=== DATA FOR THIS EXERCISE ===
::::::::
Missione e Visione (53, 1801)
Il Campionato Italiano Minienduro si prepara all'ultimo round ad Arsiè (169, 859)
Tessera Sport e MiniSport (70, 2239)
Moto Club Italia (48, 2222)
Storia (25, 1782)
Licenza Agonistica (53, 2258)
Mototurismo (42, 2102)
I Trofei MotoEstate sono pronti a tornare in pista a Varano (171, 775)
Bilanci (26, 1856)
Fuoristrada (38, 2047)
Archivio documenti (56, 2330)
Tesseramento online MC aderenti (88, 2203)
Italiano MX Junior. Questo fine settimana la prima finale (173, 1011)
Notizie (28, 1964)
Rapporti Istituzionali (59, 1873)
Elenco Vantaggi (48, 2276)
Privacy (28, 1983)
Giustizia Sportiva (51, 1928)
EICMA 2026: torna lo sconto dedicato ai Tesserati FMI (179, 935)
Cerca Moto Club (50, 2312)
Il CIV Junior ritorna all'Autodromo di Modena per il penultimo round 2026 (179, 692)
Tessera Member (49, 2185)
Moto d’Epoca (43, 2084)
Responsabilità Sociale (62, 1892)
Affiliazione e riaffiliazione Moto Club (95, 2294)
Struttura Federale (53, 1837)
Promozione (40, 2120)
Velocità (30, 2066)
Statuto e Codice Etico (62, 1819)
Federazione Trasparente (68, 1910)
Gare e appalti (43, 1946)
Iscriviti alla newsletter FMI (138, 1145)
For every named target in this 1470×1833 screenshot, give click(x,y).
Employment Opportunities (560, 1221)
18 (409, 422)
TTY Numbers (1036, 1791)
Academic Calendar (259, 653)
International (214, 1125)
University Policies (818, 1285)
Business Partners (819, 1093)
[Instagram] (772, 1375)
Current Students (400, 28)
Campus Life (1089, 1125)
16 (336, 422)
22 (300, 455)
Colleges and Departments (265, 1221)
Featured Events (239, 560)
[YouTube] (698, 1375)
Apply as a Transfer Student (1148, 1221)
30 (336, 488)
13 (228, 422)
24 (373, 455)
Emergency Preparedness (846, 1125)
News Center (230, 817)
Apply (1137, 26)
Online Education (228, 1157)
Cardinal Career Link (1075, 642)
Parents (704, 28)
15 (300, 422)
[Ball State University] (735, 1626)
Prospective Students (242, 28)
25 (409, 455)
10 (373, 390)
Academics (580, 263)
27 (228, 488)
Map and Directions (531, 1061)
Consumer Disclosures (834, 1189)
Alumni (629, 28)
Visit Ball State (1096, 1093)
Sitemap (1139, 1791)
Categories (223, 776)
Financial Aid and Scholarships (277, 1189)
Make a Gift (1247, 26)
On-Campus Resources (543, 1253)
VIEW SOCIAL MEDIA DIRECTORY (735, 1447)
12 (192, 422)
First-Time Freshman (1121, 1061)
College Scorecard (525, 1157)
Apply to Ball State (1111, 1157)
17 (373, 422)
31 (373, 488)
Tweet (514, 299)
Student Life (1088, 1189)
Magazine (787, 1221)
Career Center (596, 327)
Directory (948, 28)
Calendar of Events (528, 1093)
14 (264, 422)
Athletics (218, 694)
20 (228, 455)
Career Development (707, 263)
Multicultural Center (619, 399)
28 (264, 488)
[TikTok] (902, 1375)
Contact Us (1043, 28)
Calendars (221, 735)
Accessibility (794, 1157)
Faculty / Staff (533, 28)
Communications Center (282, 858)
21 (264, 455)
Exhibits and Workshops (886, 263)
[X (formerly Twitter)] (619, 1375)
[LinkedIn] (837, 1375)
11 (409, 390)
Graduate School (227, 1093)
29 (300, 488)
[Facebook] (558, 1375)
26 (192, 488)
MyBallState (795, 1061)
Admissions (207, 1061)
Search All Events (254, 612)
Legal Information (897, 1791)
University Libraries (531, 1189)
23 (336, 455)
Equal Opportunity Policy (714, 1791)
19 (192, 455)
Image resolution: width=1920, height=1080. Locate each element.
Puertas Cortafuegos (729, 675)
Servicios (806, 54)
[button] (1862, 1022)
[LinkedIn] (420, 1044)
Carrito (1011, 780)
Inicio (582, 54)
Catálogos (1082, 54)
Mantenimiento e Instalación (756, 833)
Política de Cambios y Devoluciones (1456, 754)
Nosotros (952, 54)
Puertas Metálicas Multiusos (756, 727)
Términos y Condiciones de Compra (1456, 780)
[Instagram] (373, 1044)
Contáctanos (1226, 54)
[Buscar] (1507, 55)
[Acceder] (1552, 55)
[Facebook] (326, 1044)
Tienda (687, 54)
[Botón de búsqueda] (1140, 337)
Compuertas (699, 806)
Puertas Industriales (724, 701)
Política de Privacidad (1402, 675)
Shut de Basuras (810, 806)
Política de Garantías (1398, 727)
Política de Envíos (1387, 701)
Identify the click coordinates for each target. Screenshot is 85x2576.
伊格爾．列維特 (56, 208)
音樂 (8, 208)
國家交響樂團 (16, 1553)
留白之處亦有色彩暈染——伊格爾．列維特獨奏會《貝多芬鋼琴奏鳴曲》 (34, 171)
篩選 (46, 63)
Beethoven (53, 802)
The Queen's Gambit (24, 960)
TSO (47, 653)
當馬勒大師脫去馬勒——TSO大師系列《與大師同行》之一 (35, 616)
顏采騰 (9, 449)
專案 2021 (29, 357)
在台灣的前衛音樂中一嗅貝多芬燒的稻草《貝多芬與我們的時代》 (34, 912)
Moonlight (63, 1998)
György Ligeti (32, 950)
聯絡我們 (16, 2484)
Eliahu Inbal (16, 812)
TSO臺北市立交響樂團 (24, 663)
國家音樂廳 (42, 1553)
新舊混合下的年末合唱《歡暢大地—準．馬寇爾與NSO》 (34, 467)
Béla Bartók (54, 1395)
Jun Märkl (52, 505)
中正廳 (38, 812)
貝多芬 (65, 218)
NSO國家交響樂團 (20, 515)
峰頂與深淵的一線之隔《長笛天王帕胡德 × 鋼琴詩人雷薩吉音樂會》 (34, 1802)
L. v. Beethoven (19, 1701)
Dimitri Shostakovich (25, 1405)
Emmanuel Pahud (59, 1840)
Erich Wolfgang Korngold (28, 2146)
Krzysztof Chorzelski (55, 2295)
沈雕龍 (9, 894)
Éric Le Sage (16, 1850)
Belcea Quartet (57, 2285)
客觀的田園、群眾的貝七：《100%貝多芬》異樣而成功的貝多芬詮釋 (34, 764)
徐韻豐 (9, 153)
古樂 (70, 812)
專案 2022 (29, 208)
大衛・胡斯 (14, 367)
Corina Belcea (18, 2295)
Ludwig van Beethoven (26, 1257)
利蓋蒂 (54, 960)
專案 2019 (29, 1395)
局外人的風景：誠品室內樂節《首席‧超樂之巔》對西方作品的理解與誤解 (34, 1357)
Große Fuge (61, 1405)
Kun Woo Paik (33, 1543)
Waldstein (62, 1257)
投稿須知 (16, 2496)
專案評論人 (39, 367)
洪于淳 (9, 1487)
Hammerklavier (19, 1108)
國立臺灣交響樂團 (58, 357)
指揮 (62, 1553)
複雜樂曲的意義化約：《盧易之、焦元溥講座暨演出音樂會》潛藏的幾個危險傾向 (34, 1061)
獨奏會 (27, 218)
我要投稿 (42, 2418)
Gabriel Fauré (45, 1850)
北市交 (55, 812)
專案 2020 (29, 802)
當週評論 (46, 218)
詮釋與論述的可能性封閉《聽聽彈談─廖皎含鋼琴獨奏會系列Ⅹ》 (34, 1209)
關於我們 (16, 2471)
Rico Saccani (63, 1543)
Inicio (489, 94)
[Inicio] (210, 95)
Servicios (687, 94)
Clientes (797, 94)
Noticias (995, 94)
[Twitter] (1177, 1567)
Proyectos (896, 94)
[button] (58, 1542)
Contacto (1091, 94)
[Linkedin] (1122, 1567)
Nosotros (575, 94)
::::::::
=== BRIEF ===
Using the listing above, print every entry exactly.

=== THE ANSWER ===
Missione e Visione (53, 1801)
Il Campionato Italiano Minienduro si prepara all'ultimo round ad Arsiè (169, 859)
Tessera Sport e MiniSport (70, 2239)
Moto Club Italia (48, 2222)
Storia (25, 1782)
Licenza Agonistica (53, 2258)
Mototurismo (42, 2102)
I Trofei MotoEstate sono pronti a tornare in pista a Varano (171, 775)
Bilanci (26, 1856)
Fuoristrada (38, 2047)
Archivio documenti (56, 2330)
Tesseramento online MC aderenti (88, 2203)
Italiano MX Junior. Questo fine settimana la prima finale (173, 1011)
Notizie (28, 1964)
Rapporti Istituzionali (59, 1873)
Elenco Vantaggi (48, 2276)
Privacy (28, 1983)
Giustizia Sportiva (51, 1928)
EICMA 2026: torna lo sconto dedicato ai Tesserati FMI (179, 935)
Cerca Moto Club (50, 2312)
Il CIV Junior ritorna all'Autodromo di Modena per il penultimo round 2026 (179, 692)
Tessera Member (49, 2185)
Moto d’Epoca (43, 2084)
Responsabilità Sociale (62, 1892)
Affiliazione e riaffiliazione Moto Club (95, 2294)
Struttura Federale (53, 1837)
Promozione (40, 2120)
Velocità (30, 2066)
Statuto e Codice Etico (62, 1819)
Federazione Trasparente (68, 1910)
Gare e appalti (43, 1946)
Iscriviti alla newsletter FMI (138, 1145)
For every named target in this 1470×1833 screenshot, give click(x,y).
Employment Opportunities (560, 1221)
18 (409, 422)
TTY Numbers (1036, 1791)
Academic Calendar (259, 653)
International (214, 1125)
University Policies (818, 1285)
Business Partners (819, 1093)
[Instagram] (772, 1375)
Current Students (400, 28)
Campus Life (1089, 1125)
16 (336, 422)
22 (300, 455)
Colleges and Departments (265, 1221)
Featured Events (239, 560)
[YouTube] (698, 1375)
Apply as a Transfer Student (1148, 1221)
30 (336, 488)
13 (228, 422)
24 (373, 455)
Emergency Preparedness (846, 1125)
News Center (230, 817)
Apply (1137, 26)
Online Education (228, 1157)
Cardinal Career Link (1075, 642)
Parents (704, 28)
15 (300, 422)
[Ball State University] (735, 1626)
Prospective Students (242, 28)
25 (409, 455)
10 (373, 390)
Academics (580, 263)
27 (228, 488)
Map and Directions (531, 1061)
Consumer Disclosures (834, 1189)
Alumni (629, 28)
Visit Ball State (1096, 1093)
Sitemap (1139, 1791)
Categories (223, 776)
Financial Aid and Scholarships (277, 1189)
Make a Gift (1247, 26)
On-Campus Resources (543, 1253)
VIEW SOCIAL MEDIA DIRECTORY (735, 1447)
12 (192, 422)
First-Time Freshman (1121, 1061)
College Scorecard (525, 1157)
Apply to Ball State (1111, 1157)
17 (373, 422)
31 (373, 488)
Tweet (514, 299)
Student Life (1088, 1189)
Magazine (787, 1221)
Career Center (596, 327)
Directory (948, 28)
Calendar of Events (528, 1093)
14 (264, 422)
Athletics (218, 694)
20 (228, 455)
Career Development (707, 263)
Multicultural Center (619, 399)
28 (264, 488)
[TikTok] (902, 1375)
Contact Us (1043, 28)
Calendars (221, 735)
Accessibility (794, 1157)
Faculty / Staff (533, 28)
Communications Center (282, 858)
21 (264, 455)
Exhibits and Workshops (886, 263)
[X (formerly Twitter)] (619, 1375)
[LinkedIn] (837, 1375)
11 (409, 390)
Graduate School (227, 1093)
29 (300, 488)
[Facebook] (558, 1375)
26 (192, 488)
MyBallState (795, 1061)
Admissions (207, 1061)
Search All Events (254, 612)
Legal Information (897, 1791)
University Libraries (531, 1189)
23 (336, 455)
Equal Opportunity Policy (714, 1791)
19 (192, 455)
Image resolution: width=1920, height=1080. Locate each element.
Puertas Cortafuegos (729, 675)
Servicios (806, 54)
[button] (1862, 1022)
[LinkedIn] (420, 1044)
Carrito (1011, 780)
Inicio (582, 54)
Catálogos (1082, 54)
Mantenimiento e Instalación (756, 833)
Política de Cambios y Devoluciones (1456, 754)
Nosotros (952, 54)
Puertas Metálicas Multiusos (756, 727)
Términos y Condiciones de Compra (1456, 780)
[Instagram] (373, 1044)
Contáctanos (1226, 54)
[Buscar] (1507, 55)
[Acceder] (1552, 55)
[Facebook] (326, 1044)
Tienda (687, 54)
[Botón de búsqueda] (1140, 337)
Compuertas (699, 806)
Puertas Industriales (724, 701)
Política de Privacidad (1402, 675)
Shut de Basuras (810, 806)
Política de Garantías (1398, 727)
Política de Envíos (1387, 701)
Identify the click coordinates for each target. Screenshot is 85x2576.
伊格爾．列維特 (56, 208)
音樂 (8, 208)
國家交響樂團 (16, 1553)
留白之處亦有色彩暈染——伊格爾．列維特獨奏會《貝多芬鋼琴奏鳴曲》 (34, 171)
篩選 (46, 63)
Beethoven (53, 802)
The Queen's Gambit (24, 960)
TSO (47, 653)
當馬勒大師脫去馬勒——TSO大師系列《與大師同行》之一 (35, 616)
顏采騰 (9, 449)
專案 2021 (29, 357)
在台灣的前衛音樂中一嗅貝多芬燒的稻草《貝多芬與我們的時代》 (34, 912)
Moonlight (63, 1998)
György Ligeti (32, 950)
聯絡我們 (16, 2484)
Eliahu Inbal (16, 812)
TSO臺北市立交響樂團 (24, 663)
國家音樂廳 (42, 1553)
新舊混合下的年末合唱《歡暢大地—準．馬寇爾與NSO》 (34, 467)
Béla Bartók (54, 1395)
Jun Märkl (52, 505)
中正廳 (38, 812)
貝多芬 (65, 218)
NSO國家交響樂團 (20, 515)
峰頂與深淵的一線之隔《長笛天王帕胡德 × 鋼琴詩人雷薩吉音樂會》 (34, 1802)
L. v. Beethoven (19, 1701)
Dimitri Shostakovich (25, 1405)
Emmanuel Pahud (59, 1840)
Erich Wolfgang Korngold (28, 2146)
Krzysztof Chorzelski (55, 2295)
沈雕龍 (9, 894)
Éric Le Sage (16, 1850)
Belcea Quartet (57, 2285)
客觀的田園、群眾的貝七：《100%貝多芬》異樣而成功的貝多芬詮釋 (34, 764)
徐韻豐 (9, 153)
古樂 (70, 812)
專案 2022 (29, 208)
大衛・胡斯 (14, 367)
Corina Belcea (18, 2295)
Ludwig van Beethoven (26, 1257)
利蓋蒂 (54, 960)
專案 2019 (29, 1395)
局外人的風景：誠品室內樂節《首席‧超樂之巔》對西方作品的理解與誤解 (34, 1357)
Große Fuge (61, 1405)
Kun Woo Paik (33, 1543)
Waldstein (62, 1257)
投稿須知 (16, 2496)
專案評論人 (39, 367)
洪于淳 (9, 1487)
Hammerklavier (19, 1108)
國立臺灣交響樂團 (58, 357)
指揮 (62, 1553)
複雜樂曲的意義化約：《盧易之、焦元溥講座暨演出音樂會》潛藏的幾個危險傾向 (34, 1061)
獨奏會 (27, 218)
我要投稿 (42, 2418)
Gabriel Fauré (45, 1850)
北市交 (55, 812)
專案 2020 (29, 802)
當週評論 (46, 218)
詮釋與論述的可能性封閉《聽聽彈談─廖皎含鋼琴獨奏會系列Ⅹ》 (34, 1209)
關於我們 (16, 2471)
Rico Saccani (63, 1543)
Inicio (489, 94)
[Inicio] (210, 95)
Servicios (687, 94)
Clientes (797, 94)
Noticias (995, 94)
[Twitter] (1177, 1567)
Proyectos (896, 94)
[button] (58, 1542)
Contacto (1091, 94)
[Linkedin] (1122, 1567)
Nosotros (575, 94)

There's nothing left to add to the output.